Downloading the data from Stack Exchange, on the other hand, will in future require consent to the following addition: "I understand that this file is provided to me for my own use and for projects that do not include training a large language model (LLM). Should I distribute this data for the training of an LLM, Stack Overflow reserves the right to deny me access to future downloads of this data dump".
This addition has already caused some displeasure among users. A post on Stack Exchange points out that the CC BY-SA 4.0 license explicitly prohibits additional restrictions to the license.
Stack Overflow and the LLMs – a love-hate relationship
LLMs are already a challenge for Stack Overflow because they jeopardize the network's fundamental business model. Anyone who used to search Stack Overflow for code examples for a specific problem solution now often asks GitHub Copilot or ChatGPT.
At the end of 2022, Stack Overflow also banned content on its own platform that was created with ChatGPT, as the content was potentially harmful to the site and its users.
However, the company announced a strategic collaboration for generative AI with Google in February and a partnership with OpenAI, the company behind ChatGPT, and Codex as the basis of GitHub Copilot in May 2024.
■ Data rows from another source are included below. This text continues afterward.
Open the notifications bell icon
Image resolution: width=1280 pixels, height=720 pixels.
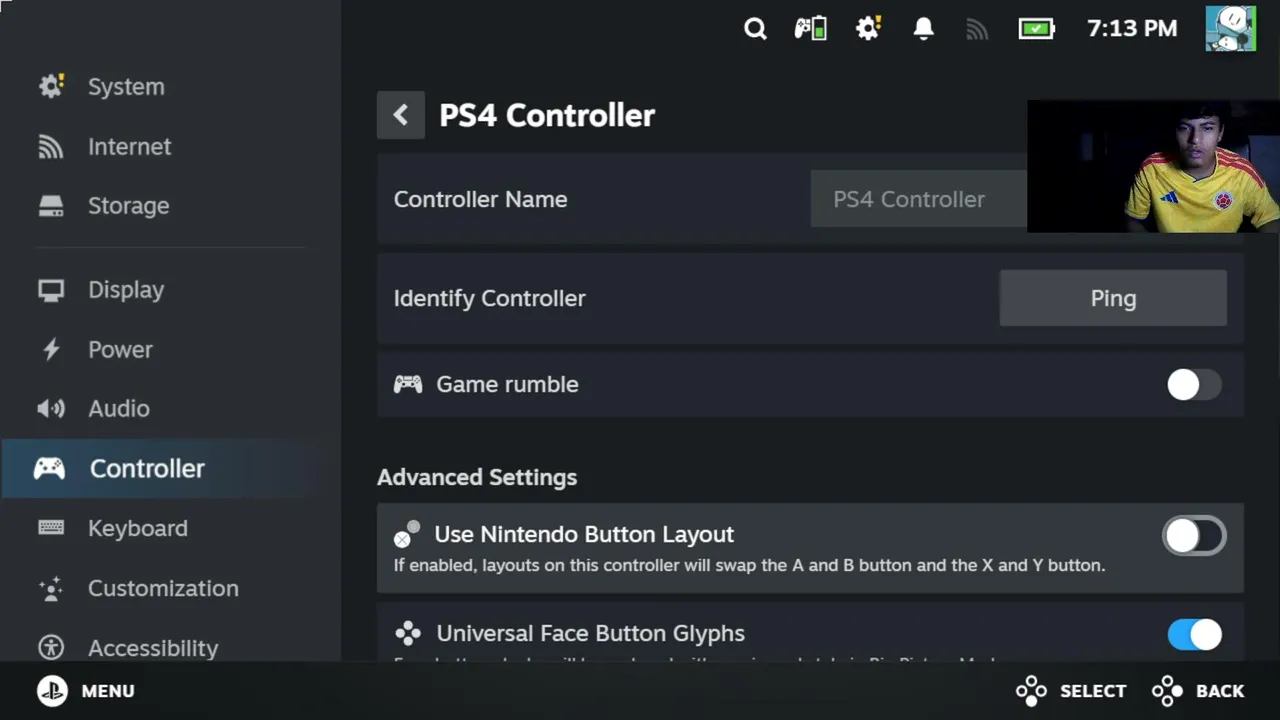[x=923, y=29]
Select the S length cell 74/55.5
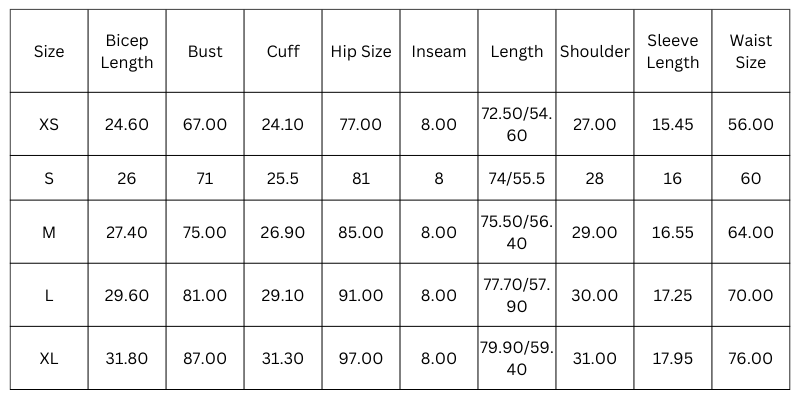This screenshot has height=400, width=800. click(517, 179)
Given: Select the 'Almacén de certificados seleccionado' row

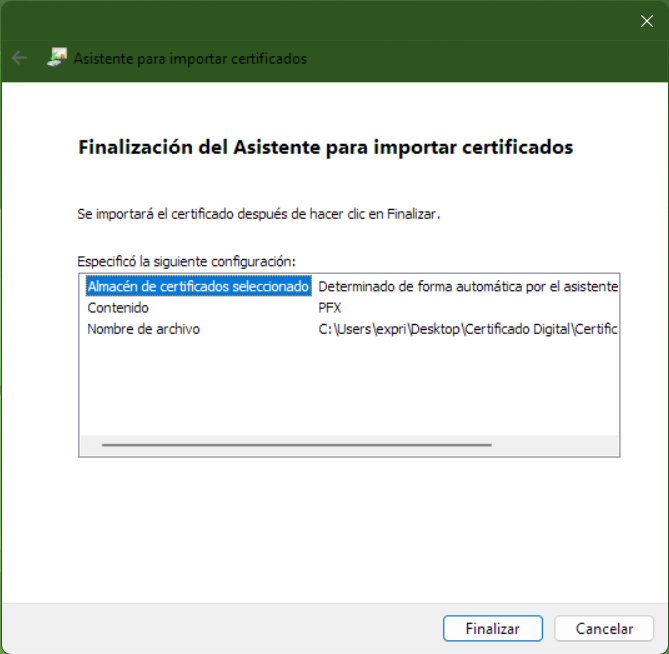Looking at the screenshot, I should (199, 286).
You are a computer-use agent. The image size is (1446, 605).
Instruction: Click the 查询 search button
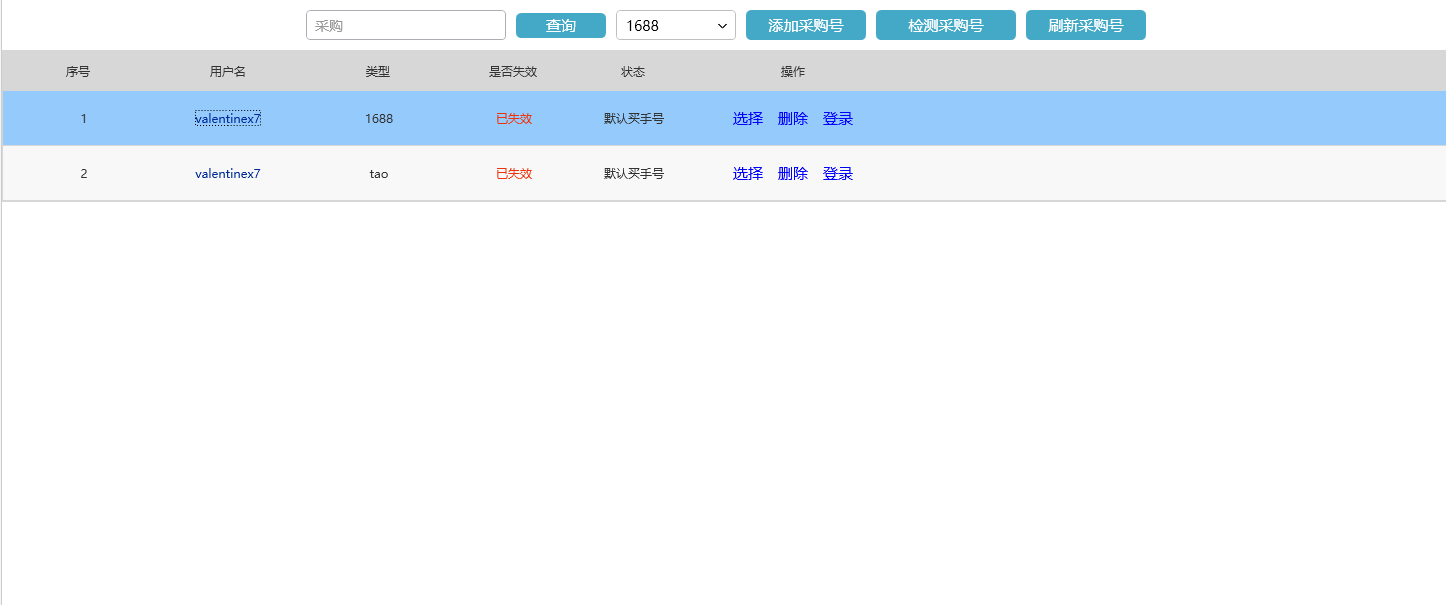(x=560, y=25)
A post by a Stack Exchange member with an extremely high reputation, the network's rating scale, says: "What they (Stack Exchange, editor's note) aren't saying is that they are still selling the image of the data for generative AI, they just don't want the companies behind GenAI to be able to get it for free".
For users, the change means in the short term that the regular dump to the Internet Archive in July will not take place. As the changeover will still take some time, Stack Exchange says that it will probably not land on users' own networks until mid-August.